Proposed cuts 'disproportionately unfair' to shift workers, claims Doran
The head of the Irish Nurses and Midwives Organisation, Liam Doran, said the cuts being tabled were “grossly inequitable” and “disproportionately unfair” to shift workers.
He said for those on salaries of €35,000- 40,000 the cumulative hit would be 8 per cent, with nurses and midwives also having a longer working week.
Mr Doran said the percentage cut would be greater for someone on €40,000 than someone on €65,000 and his organisation would “not be bound by the agreement because it was grossly inequitable”. The organisation walked out of the talks at the weekend.Irish Medical Organisation director of industrial relations Steve Tweed, which also left the talks at the weekend, said the deal confirmed it was “right to walk out of the talks”.
Describing the proposals as “seriously flawed” and negatively impacting on the health services and on members’ welfare, he said the organisation would “resist any attempts by Government to force through these cuts”.
The Irish Hospital Consultants Association said the deal would make it even more difficult to recruit and retain specialist consultants.
Consultants had already suffered pay cuts of up to 40 per cent compared to their 2008 contracts it said, and difficulties in filling new consultant posts on salaries reduced by up to 58 per cent would “damage the Irish health system”.

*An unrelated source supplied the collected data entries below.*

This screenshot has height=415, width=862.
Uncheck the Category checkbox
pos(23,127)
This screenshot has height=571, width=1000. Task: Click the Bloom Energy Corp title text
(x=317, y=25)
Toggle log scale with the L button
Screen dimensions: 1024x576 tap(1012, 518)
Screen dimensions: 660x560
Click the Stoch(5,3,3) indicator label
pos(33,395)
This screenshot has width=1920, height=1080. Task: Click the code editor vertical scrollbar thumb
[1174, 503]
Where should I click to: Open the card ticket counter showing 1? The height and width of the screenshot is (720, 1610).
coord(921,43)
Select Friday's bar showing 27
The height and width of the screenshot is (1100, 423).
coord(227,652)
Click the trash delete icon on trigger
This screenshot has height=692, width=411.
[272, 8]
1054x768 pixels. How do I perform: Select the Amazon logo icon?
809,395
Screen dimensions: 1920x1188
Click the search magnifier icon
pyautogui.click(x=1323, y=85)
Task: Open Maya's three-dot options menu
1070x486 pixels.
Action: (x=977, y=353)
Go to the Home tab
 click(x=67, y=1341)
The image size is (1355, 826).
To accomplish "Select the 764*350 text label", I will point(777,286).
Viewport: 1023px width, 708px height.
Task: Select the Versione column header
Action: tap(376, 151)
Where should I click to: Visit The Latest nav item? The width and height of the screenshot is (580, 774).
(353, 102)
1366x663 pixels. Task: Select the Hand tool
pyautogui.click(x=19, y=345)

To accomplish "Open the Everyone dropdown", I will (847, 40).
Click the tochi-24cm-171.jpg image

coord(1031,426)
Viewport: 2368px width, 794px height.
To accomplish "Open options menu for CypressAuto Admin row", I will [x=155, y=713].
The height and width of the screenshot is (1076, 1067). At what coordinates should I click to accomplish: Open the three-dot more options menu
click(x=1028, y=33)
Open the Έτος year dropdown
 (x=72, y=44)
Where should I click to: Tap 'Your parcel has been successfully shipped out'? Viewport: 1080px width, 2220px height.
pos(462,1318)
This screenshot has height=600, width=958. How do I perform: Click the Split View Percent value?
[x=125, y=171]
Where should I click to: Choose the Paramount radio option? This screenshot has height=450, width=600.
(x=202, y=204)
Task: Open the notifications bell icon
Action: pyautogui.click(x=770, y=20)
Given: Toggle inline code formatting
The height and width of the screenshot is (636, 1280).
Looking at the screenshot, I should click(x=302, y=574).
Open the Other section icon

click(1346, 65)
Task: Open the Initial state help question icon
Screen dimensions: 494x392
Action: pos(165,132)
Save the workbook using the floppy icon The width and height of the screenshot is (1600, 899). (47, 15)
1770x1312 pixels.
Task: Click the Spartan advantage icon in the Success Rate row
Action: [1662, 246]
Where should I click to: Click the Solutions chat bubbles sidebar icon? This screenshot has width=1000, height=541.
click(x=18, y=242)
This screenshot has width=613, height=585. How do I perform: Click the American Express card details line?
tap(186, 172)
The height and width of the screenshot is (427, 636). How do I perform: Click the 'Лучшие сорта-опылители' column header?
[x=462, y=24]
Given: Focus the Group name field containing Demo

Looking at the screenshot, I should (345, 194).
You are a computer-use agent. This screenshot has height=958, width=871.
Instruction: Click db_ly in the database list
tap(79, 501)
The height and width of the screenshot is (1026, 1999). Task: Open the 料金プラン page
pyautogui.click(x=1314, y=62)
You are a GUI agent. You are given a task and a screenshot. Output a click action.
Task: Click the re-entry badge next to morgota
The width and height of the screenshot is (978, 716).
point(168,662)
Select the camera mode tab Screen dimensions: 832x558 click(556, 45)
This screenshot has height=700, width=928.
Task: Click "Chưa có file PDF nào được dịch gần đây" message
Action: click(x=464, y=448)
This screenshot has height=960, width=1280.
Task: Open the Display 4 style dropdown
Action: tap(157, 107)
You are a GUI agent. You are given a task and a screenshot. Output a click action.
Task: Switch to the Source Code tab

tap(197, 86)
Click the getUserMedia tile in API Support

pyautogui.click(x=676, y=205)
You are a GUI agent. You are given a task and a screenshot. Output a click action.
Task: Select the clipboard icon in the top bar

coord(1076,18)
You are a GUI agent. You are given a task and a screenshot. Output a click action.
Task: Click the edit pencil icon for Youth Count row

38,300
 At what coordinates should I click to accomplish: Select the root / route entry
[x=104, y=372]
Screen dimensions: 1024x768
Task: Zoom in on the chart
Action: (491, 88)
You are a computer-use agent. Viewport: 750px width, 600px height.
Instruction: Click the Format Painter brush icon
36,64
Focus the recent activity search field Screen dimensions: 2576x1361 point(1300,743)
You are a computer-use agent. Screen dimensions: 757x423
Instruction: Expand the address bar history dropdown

A spokesman for the Garda Representative Association said it “hadn’t received any news on what is happening” and “couldn’t comment on a document it hadn’t seen”.
Meanwhile, general secretary of the Civil Public and Services Union Eoin Ronayne said the deal held “a number of areas of concern”.
Though the union left negotiations on Sunday night and yesterday had not yet seen the deal, Mr Ronayne described any freeze in increments as “objectionable”.
His union would also “have a problem” with the potential for an eight-to-eight working day or changes to flexitime. The proposal that a person rather than a post could be redeployed with those not accepting redeployment made redundant was also a problem. “Until we can see the actual text, I’m still convinced that we made the right decision to walk out.”
Siptu president Jack O’Connor has given a qualified welcome to the proposals. He said it was the best deal that could be “achieved by negotiation” and that the burden of cuts seemed to fall on those who could afford to pay it most.
The agreement will go to Siptu’s executive council for approval next week. It will make a recommendation to public sector workers who are part of the union.
Speaking on RTÉ’s Six-One programme last night, Mr O’Connor said they would have to decide whether to accept the agreement as it was or decide whether another strategy “would yield a better result”.
“I do know it is the best that can be achieved by negotiation. I’m quite sure that the people on the negotiating team left nothing behind them. It does appear to meet the criteria of a kind of a fairness.”